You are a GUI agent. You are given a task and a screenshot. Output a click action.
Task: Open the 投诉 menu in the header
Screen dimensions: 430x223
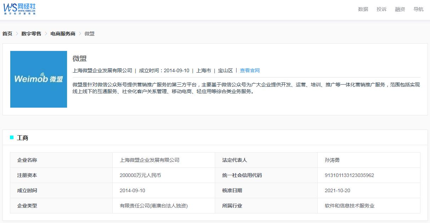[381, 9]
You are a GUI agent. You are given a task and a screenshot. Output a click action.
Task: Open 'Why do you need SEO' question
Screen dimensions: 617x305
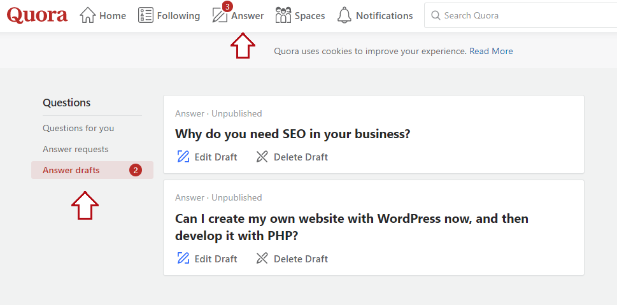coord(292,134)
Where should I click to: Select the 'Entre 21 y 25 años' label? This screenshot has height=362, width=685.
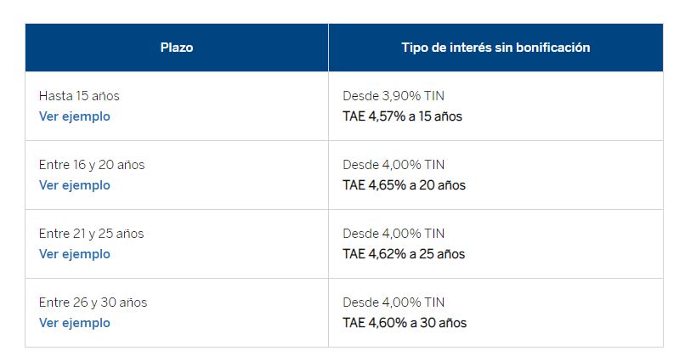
◇ ◇ ◇
Set out every line of the material above as a numbered list, skipping any blank lines. Leave the pictures out.

1. You are a GUI agent. You are given a task and a screenshot. Output a click action.
2. Task: Open the 投诉 menu in the header
3. Screen dimensions: 430x223
4. [381, 9]
5. You are a GUI agent. You are given a task and a screenshot. Output a click action.
6. Task: Open 'Why do you need SEO' question
7. Screen dimensions: 617x305
8. coord(292,134)
9. Where should I click to: Select the 'Entre 21 y 25 años' label? This screenshot has height=362, width=685.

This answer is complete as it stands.